第2章 ある娼婦と海賊のはなし ~ゾロ編~
娼婦にだって、帰る家はあるはず。
怪我をしているんだ、病院にも行った方がいいだろう。
しかし、クレイオは売春宿に戻ることを望んだ。
「お前、その身体で・・・大丈夫か?」
「大丈夫・・・いつものことだから。シャワーを浴びなければいいだけのことよ」
昨晩はそれで倒れてしまったが、ゾロの笑いを誘うためにそう言ったのか。
ここで笑ってやることも、ツッコミを入れてやることもできない不器用な男は、ただ黙ってクレイオを背負い歩いていた。
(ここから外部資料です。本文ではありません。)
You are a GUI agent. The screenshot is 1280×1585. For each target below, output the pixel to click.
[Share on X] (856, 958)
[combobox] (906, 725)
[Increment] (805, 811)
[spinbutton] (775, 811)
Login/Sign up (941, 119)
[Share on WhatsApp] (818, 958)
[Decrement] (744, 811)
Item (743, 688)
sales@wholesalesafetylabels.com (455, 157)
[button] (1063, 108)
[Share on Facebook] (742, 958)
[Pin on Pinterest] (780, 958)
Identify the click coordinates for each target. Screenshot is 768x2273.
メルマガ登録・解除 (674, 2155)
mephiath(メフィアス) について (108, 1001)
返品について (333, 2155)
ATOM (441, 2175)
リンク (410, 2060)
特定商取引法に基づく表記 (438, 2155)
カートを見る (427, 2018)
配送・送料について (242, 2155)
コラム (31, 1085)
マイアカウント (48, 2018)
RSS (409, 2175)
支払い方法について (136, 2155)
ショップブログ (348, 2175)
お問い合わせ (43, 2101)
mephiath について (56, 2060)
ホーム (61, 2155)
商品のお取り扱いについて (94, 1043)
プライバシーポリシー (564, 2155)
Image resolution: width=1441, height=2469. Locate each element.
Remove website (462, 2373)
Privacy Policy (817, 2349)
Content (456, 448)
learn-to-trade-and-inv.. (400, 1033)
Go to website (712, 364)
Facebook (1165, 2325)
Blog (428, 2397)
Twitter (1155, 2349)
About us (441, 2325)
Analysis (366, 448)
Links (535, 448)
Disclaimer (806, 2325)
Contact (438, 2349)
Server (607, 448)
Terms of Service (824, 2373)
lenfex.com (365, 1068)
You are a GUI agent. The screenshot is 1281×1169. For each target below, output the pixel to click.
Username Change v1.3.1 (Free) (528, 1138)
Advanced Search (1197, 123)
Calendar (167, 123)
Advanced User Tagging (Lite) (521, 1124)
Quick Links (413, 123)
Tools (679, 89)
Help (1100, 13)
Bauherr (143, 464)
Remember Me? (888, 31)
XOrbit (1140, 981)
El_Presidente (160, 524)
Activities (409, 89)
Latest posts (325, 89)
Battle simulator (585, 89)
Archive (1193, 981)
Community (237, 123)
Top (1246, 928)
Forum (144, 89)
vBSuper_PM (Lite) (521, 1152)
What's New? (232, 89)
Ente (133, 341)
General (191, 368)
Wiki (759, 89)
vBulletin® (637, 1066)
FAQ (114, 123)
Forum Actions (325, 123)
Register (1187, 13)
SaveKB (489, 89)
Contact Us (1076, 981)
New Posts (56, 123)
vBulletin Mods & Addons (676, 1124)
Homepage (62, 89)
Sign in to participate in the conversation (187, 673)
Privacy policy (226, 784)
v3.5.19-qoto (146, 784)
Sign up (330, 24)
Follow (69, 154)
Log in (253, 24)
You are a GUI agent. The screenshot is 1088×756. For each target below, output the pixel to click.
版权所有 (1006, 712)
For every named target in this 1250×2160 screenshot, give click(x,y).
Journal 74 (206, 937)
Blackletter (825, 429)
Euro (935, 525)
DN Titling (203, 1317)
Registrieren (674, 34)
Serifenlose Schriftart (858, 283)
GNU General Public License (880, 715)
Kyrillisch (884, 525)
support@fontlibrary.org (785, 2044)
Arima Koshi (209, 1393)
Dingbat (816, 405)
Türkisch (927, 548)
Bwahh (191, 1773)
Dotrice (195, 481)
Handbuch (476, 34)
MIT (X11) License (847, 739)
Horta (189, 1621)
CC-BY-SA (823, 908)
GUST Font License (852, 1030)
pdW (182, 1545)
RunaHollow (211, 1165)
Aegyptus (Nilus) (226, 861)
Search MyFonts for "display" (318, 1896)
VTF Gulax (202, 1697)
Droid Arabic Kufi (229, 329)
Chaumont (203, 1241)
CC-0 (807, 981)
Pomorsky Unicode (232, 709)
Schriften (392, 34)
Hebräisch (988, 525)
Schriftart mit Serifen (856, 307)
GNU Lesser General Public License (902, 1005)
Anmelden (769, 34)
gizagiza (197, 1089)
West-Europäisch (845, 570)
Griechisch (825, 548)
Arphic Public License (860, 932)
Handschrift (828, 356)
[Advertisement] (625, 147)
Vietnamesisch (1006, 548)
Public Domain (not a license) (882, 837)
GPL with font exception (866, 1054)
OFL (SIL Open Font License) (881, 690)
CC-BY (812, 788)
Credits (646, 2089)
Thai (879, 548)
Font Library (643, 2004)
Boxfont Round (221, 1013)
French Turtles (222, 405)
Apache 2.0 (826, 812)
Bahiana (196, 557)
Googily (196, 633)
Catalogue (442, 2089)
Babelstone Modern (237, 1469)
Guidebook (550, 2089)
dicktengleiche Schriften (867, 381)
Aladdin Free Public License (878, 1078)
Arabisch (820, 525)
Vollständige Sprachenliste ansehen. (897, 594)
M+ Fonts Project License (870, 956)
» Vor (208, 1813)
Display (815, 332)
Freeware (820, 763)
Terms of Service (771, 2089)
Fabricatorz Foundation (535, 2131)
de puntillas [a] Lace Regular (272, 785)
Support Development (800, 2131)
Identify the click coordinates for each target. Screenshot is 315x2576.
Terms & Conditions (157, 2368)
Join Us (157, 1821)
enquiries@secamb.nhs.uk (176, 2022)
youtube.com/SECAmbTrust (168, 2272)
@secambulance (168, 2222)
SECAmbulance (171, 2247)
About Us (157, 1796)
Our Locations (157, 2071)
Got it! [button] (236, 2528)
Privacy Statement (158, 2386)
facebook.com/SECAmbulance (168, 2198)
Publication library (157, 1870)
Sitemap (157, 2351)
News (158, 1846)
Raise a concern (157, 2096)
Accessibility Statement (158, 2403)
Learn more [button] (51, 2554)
「これでも売れっ子だから・・・待っている常連がいるの」
「・・・・・・・・・・・・」
これだけの傷を負ってもなお、男達の相手をしようというのか。
そもそも、あの場所で暴力を振るわれていたのにも何か事情があるはず。
だが、ゾロはそれに踏み入ることはできなかった。
否。
踏み入れることは許さないとばかりに、クレイオの方が努めて明るい声を出していた。
一日中、あれだけ彷徨っていた山道だが、クレイオの案内に従って歩けば、ものの30分で町に出ることができた。
道の向こうには、昨日泊まった売春宿も見える。
「ここでいいわ。ありがとう、ゾロ」
「・・・これから客を取るのか?」
「ええ、昨日と同じ人が待っているの。彼は私に熱を上げているから」
昨日と同じ・・・あの大男か。
おぼろげながらも顔を思い出した瞬間、指に精液の感触を思い出し、鳥肌が立った。
他人の精液を触るとは、我ながらよくできたものだ。
ゾロはクレイオを下ろすと、片眉を吊り上げながら彼女を見据えた。
「おい・・・夜は客を入れんなよ」
「え?」
この時、何故自分がこのような気持ちになったのかは分からない。
柄ではないが、憐れな娼婦に対する“同情”だったのかもしれない。
「今夜もおれがお前を買う」
それでも、その言葉を聞いた娼婦の瞳に初めて生気が宿ったのを、ゾロは見逃さなかった。